7. «Он обладает, как все паразиты, изумительной способностью приспособления, но никогда не приспособляется к истине» (с. 218).
Я мог бы привести новые цитаты из анализируемой статьи, но, боюсь, они увели бы нас ещё дальше от ответа на вопрос о том, кто мещанин, а кто не мещанин. Надо прямо сказать: противоречивым вышел у А.М. Горького образ мещанина. Он вмещает в себя, с одной стороны, «жирного человечка с брюшком, любителя устриц, женщин», а с другой — авторов «Войны и мира» и «Братьев Карамазовых». Но не будем делать поспешных выводов: у А.М. Горького в его статье есть достаточно ясный ответ на вопрос о том, кто не мещанин. Это рабочий. Но не реальный рабочий, а идеальный, будущий. Именно он противостоит расплывчатой массе мещан.
«Великое, неисчерпаемое горе мира, — пишет А.М. Горький, — погрязшего во лжи, во тьме, в насилии, обмане, — моё личное горе. Я есть человек, нет ничего, кроме меня». Это миропонимание, утончённое и развитое до красоты и глубины, которой мы себе представить не можем, вероятно, и будет миропониманием рабочего, истинного и единственно законного хозяина жизни, ибо строит её он (с. 208).

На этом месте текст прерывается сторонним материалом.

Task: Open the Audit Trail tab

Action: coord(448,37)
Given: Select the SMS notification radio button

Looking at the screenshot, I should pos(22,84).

Но почему именно рабочий, а не крестьянин или интеллигент станет носителем немещанского миропонимания? Казалось бы, какие здесь могут быть сомнения, например, по поводу русских писателей? Вот какую оценку Горький даёт русской литературе: «Вся наша литература — настойчивое учение о пассивном отношении к жизни, апология пассивности» (с. 207).